Galien parle d’un directeur de conscience, nous permettant de nous éloigner de notre propre complaisance envers nous-mêmes. « Tous les hommes qui se sont remis à d’autres de la déclaration de leur propre valeur, je les ai vus se tromper rarement, et tous ceux qui se sont estimés excellents, sans en avoir confié le jugement à d’autres, je les ai vu trébucher grandement et fréquemment. » Mais on peut rendre plus archétypale encore la fonction extérieure dont l’homme a besoin pour grandir. Car avant le jugement sur soi, ce qui est attendu de la part de l’individu vis-à-vis de l’autre, c’est l’attention à proprement parler qu’il peut lui témoigner dans son travail de connaissance de soi. Tout simplement l’éducation et l’enseignement. Autrement dit, sortir de l’état de minorité suppose de s’en remettre à autrui, du moins dans un premier temps, car ceux qui ne le feraient pas seraient menacés de « trébucher grandement et fréquemment ». Certes, trébucher revient à faire davantage d’erreurs dans sa progression. Mais qu’est-ce que « trébucher grandement » ? L’assertion de Galien ne concerne nullement les enfants. Elle concerne les adultes qui seraient tentés de se passer d’un autre pour consolider leur jugement sur eux-mêmes.
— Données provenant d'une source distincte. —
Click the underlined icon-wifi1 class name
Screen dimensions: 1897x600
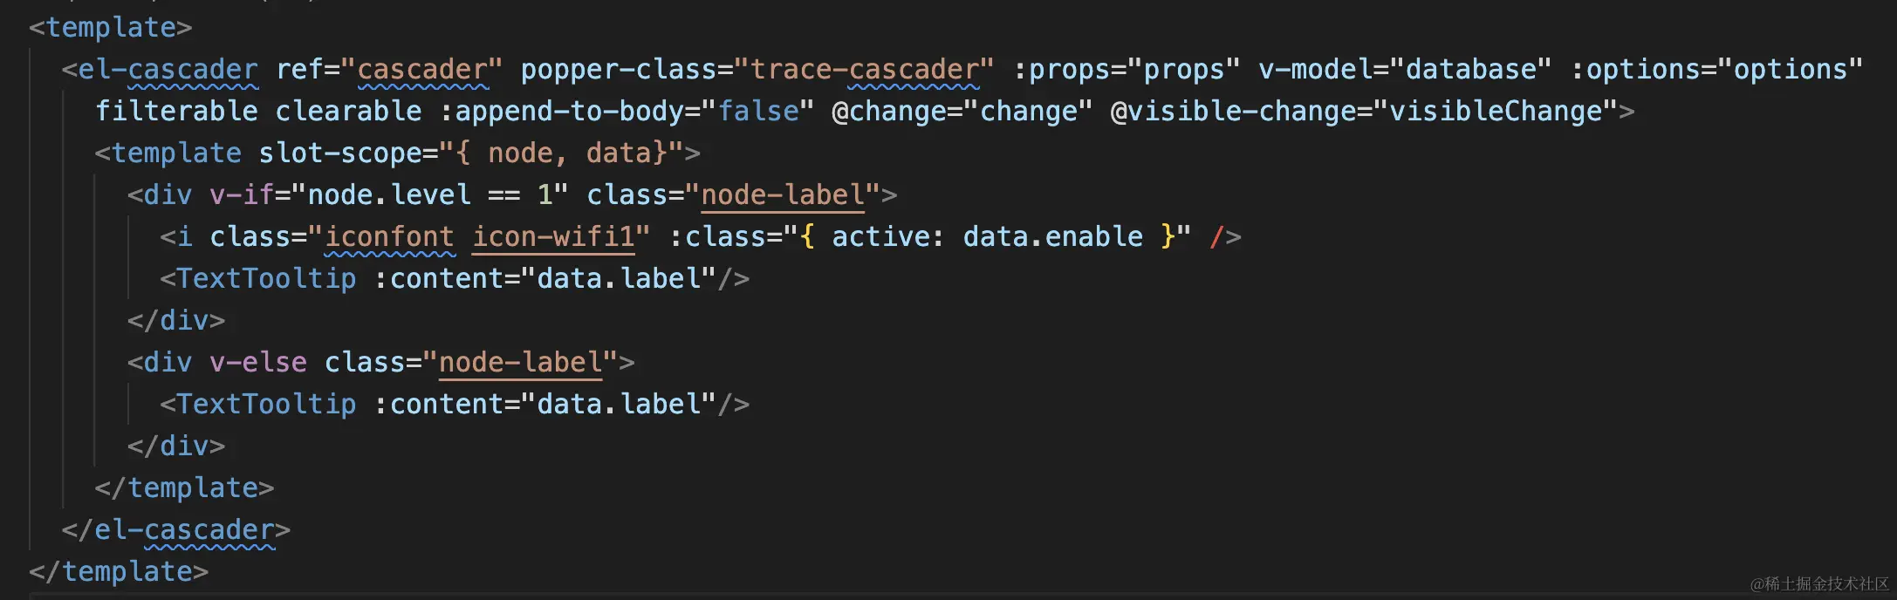[x=553, y=236]
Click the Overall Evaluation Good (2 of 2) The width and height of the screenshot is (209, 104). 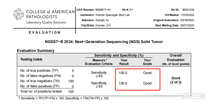click(176, 80)
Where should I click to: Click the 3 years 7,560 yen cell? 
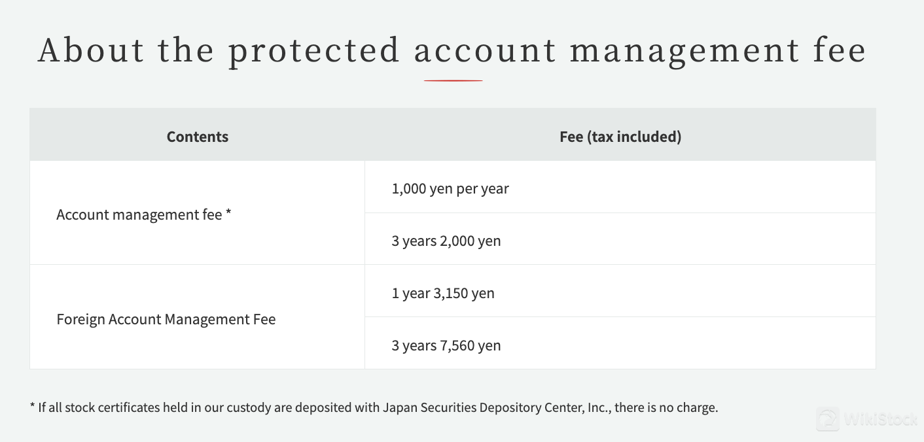620,343
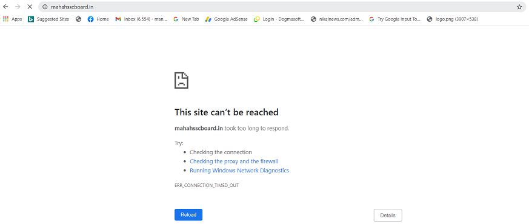This screenshot has width=529, height=224.
Task: Bookmark this page with the star icon
Action: pyautogui.click(x=519, y=7)
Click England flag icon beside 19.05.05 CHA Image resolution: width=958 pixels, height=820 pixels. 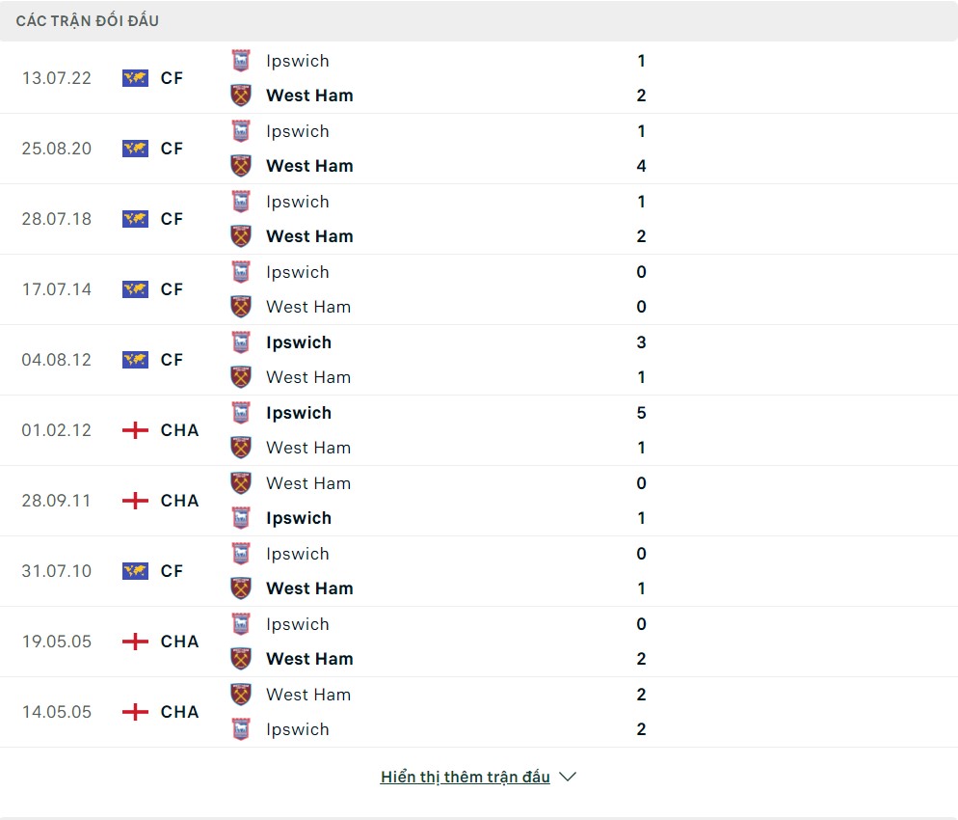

Mais elle concerne entre autres choses, à savoir ceux qui sont en mal de filiation symbolique, autrement dit ceux qui sont contraints de se passer d’un autre pour grandir. C’est là où la question du mythe de l’origine reprend la main. Rancière définit ainsi le mensonge de Platon : ce n’est pas la nature qui fait la sélection mais la sélection qui fait la nature. « La nature doit être objet de décret pour devenir objet d’éducation. Elle est le présupposé que se donne le sélectionneur – éleveur des âmes pour commencer son travail de formation des natures. » Car, si l’autre est si nécessaire à la formation de l’individu, il est important d’interroger les motivations d’autrui à éduquer. Autrement dit, cet autre dont nous avons besoin, cet autre n’en est pas un. C’est un même. La nécessité de l’autre est vraie. C’est sans doute là que se résume toute la justice. Seulement, le mensonge s’insinue dès le départ en maquillant en autre celui qui ne l’est que trop rarement. Sortir de l’état de minorité, ce sera démystifier les ruses de la domination.